[Рабочие задания]
1. Перепишите без изменений часть фрагмента о графологии, которая начинается со слов «Ученику Фландрена, аббату» и заканчивается словами «скорее названия наукообразия.».
2. В каком году, согласно фрагменту о графологии, Мишон дал этой области её нынешнее имя?
3. Напишите продолжение фрагмента о графологии, начиная сразу после его последнего предложения.

[Фрагмент текста]
Влияние Лафатера пало на благоприятную, подготовленную почву. К этому времени во французских духовных кругах уже существовала определённая традиция наблюдения над почерками и их связями с чертами характера. Этим, в своих целях, много занимались иезуиты. Они выработали схематический определитель почерков - предшественник будущих графологических классификаций, которые надолго определили характер и направления соответствующих европейских изысканий. Первым среди крупных графологов-иезуитов называют обыкновенно аббата Фландрена. Именно у него принято видеть “ответвление традиции, идущей, вероятно, ещё от Камилло Бальдо” , а также начала систематизирования. Фландрен будто бы мог выявить в почерке типичные признаки “чувствительности”, “деспотизма”, “характера соединения идей”, “робости”, “силы воображения”, “аккуратности”, “претенциозности”, “тщеславия”, “скупости”, “расточительности”, “мелочности”, “простоты”.
Ученику Фландрена, аббату Жану-Ипполиту Мишону, досталась задача “окончательного” оформления графологических представлений - придания им классического вида. Именно он дал этой области опыта её поныне действующее имя (в 1872 г.) С Мишона носители графологической традиции ведут отсчёт попыток “научного” её обоснования - поводом к чему служат его педантичнейший аналитизм и систематичность, - то есть имитация определённых внешних черт “науки”, достойная скорее названия наукообразия.

[Представленные данные]
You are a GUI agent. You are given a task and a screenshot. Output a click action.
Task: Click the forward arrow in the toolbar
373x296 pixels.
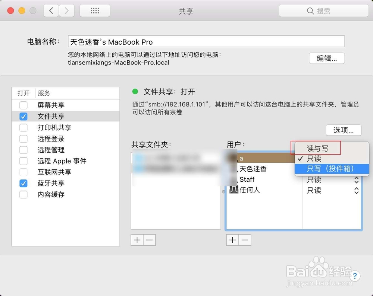point(67,10)
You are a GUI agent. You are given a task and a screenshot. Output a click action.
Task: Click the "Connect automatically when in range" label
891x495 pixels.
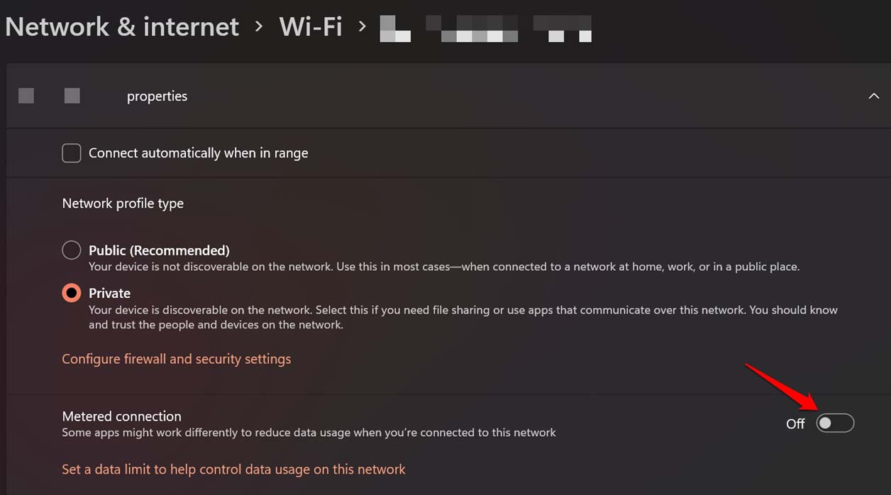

[Результаты по заданиям]
1.
Ученику Фландрена, аббату Жану-Ипполиту Мишону, досталась задача “окончательного” оформления графологических представлений - придания им классического вида. Именно он дал этой области опыта её поныне действующее имя (в 1872 г.) С Мишона носители графологической традиции ведут отсчёт попыток “научного” её обоснования - поводом к чему служат его педантичнейший аналитизм и систематичность, - то есть имитация определённых внешних черт “науки”, достойная скорее названия наукообразия.

2. В 1872 году.

3.
Заслуги Мишона перед графологией велики. Он написал множество книг (главной из которых считается “Система графологии”, вышедшая в 1875 году и выдержавшая затем 10 изданий), издавал журнал “Графология”, читал лекции, был создателем Парижского графологического общества и председателем его до самой своей смерти (1881). Таким образом, он, во-первых, надолго укоренил свои представления о связи почерка и личности в соответствующем пласте европейской культуры. При создании их он работал с уже готовым - и очень немалым - опытны материалом, следуя куда больше его чертам, чем современной ему психологии. Во-вторых, он сделал само “графологическое” внимание к почерку фактом массового сознания своего времени. Во многом благодаря деятельности Мишона, его сторонников и последователей, графология в Европе пережила на рубеже веков второй пик популярности. Именно в это время появляются и русские графологи, которые - по крайней мере те из них, кто оставил о себе письменные свидетельства - занимались едва ли не исключительно приспособлением западного опыта к русским почеркам и не представляют отдельной, самостоятельной формы мысли и опыта. Не менее своих европейских коллег они воплощают в себе характерные черты “графологического” мышления, о которых ещё будет сказано.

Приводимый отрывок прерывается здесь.